** start RECORDS SUPPLIED **

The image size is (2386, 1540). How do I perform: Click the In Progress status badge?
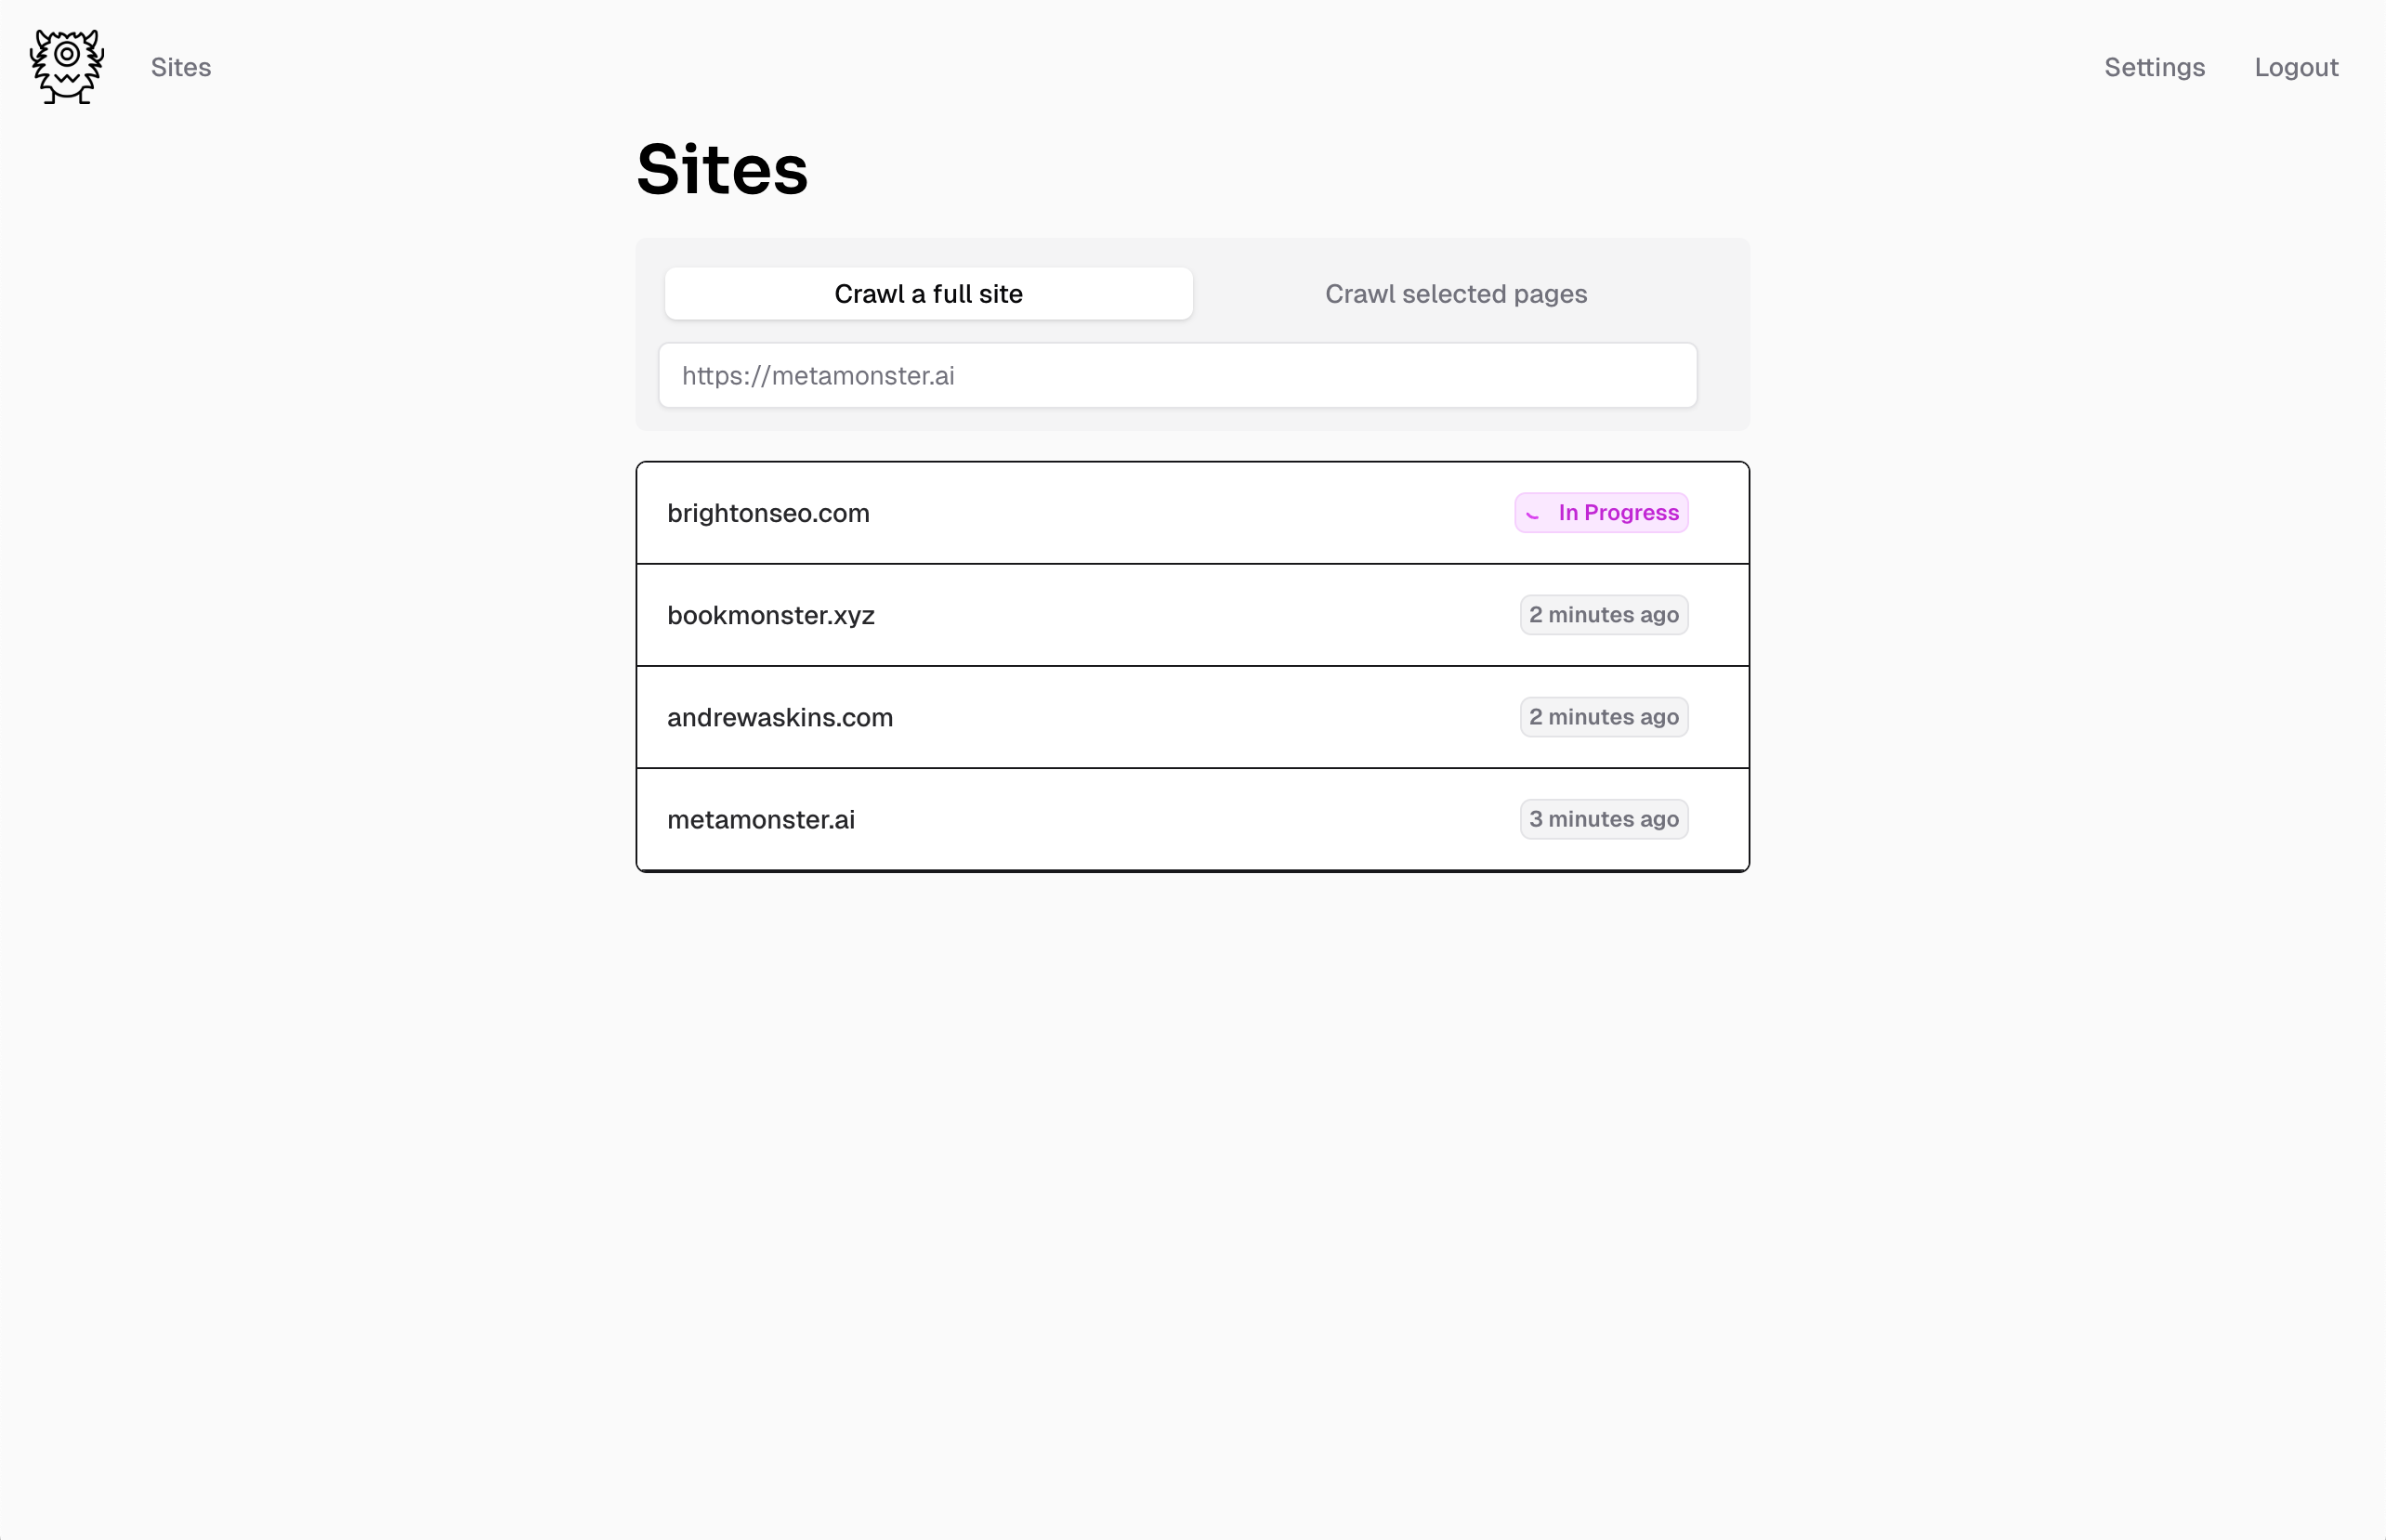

** end RECORDS SUPPLIED **
** start RECORDS SUPPLIED **

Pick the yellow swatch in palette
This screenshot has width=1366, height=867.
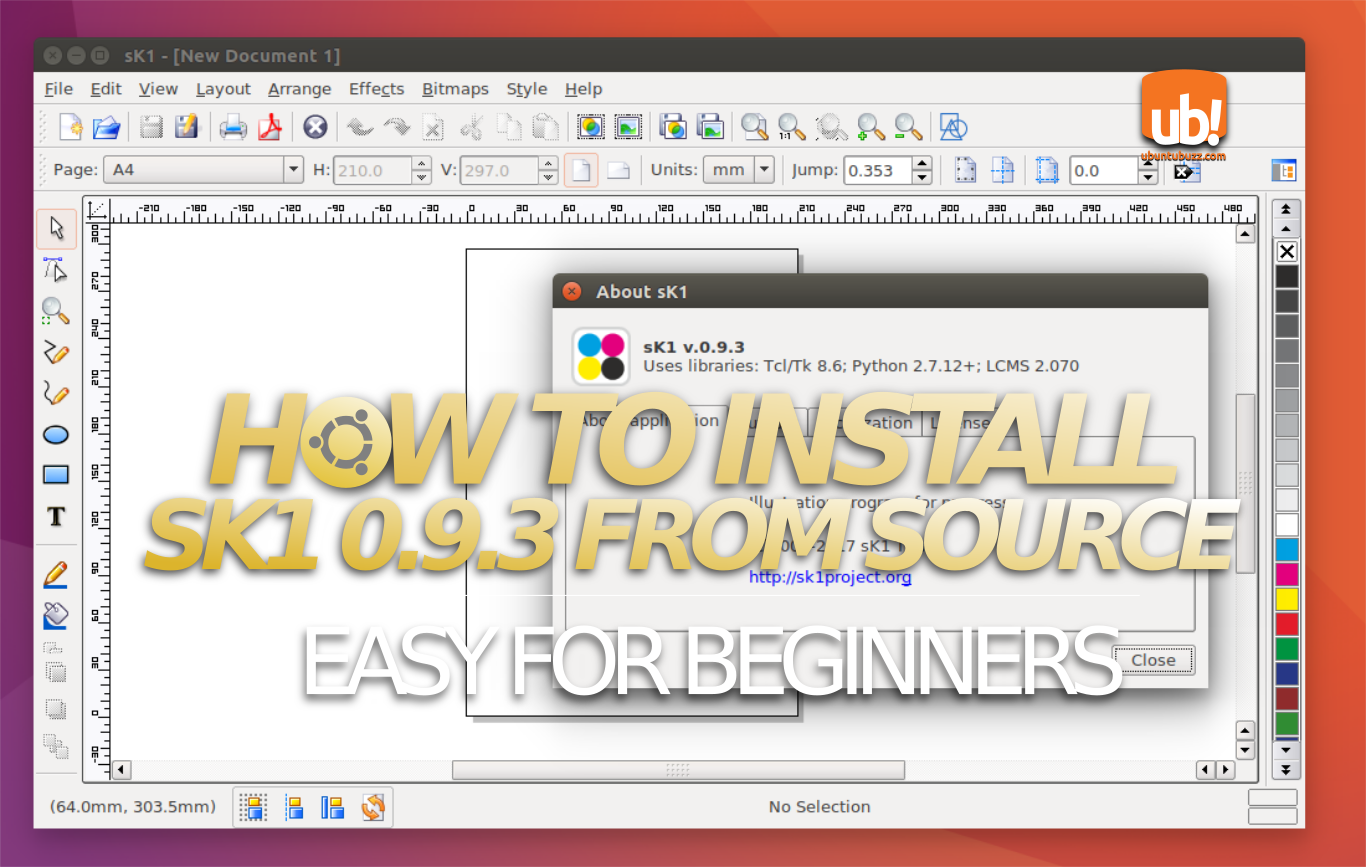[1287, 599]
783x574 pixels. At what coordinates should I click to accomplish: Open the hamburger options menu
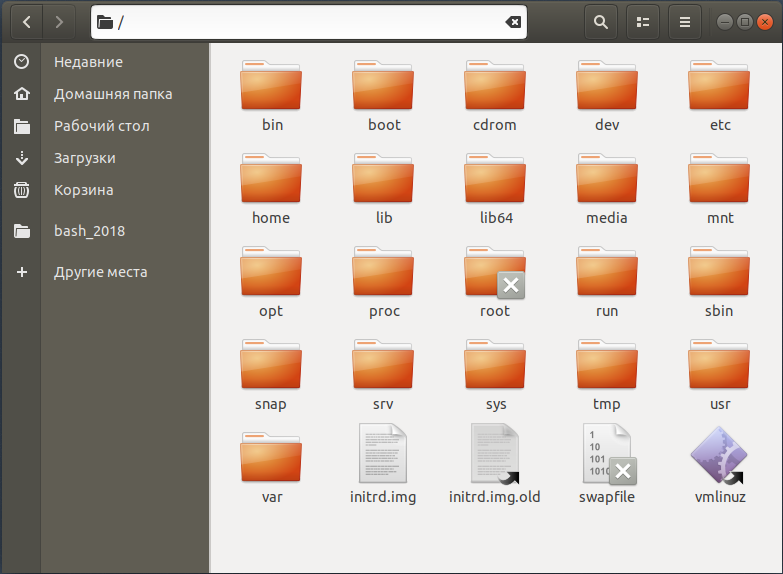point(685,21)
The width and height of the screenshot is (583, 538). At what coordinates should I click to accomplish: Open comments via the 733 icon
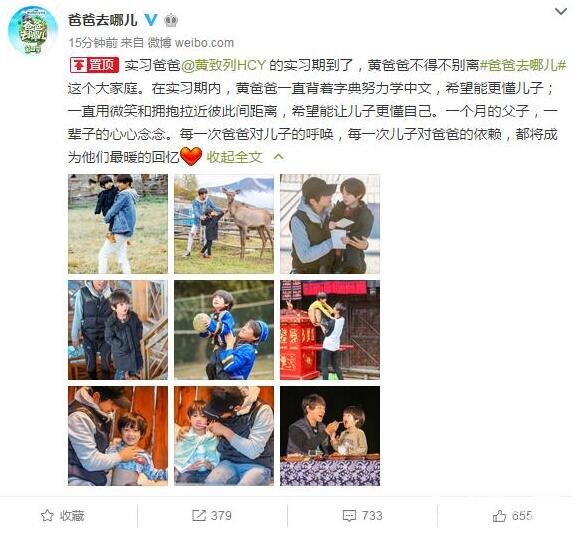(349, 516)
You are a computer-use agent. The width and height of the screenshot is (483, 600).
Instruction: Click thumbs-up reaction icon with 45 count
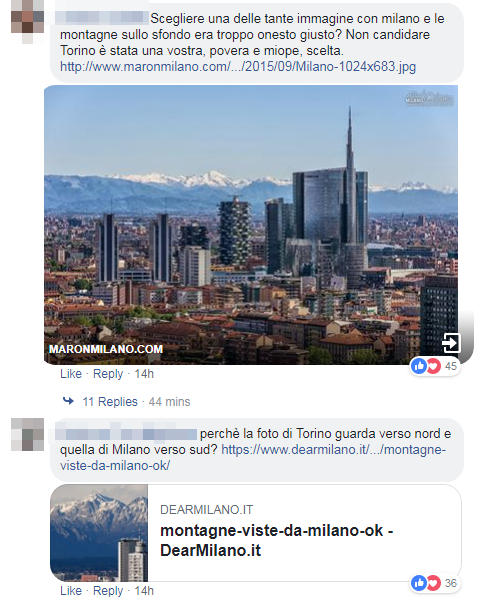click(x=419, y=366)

** end RECORDS SUPPLIED **

### WHAT IS BEING ASKED
Find every row above that contains the word "coordinates" with matching case, and copy each one in full.

### SOLUTION TO THIS EXERCISE
783x574 pixels. At what coordinates should I click to accomplish: Open the hamburger options menu
The width and height of the screenshot is (583, 538). At what coordinates should I click to accomplish: Open comments via the 733 icon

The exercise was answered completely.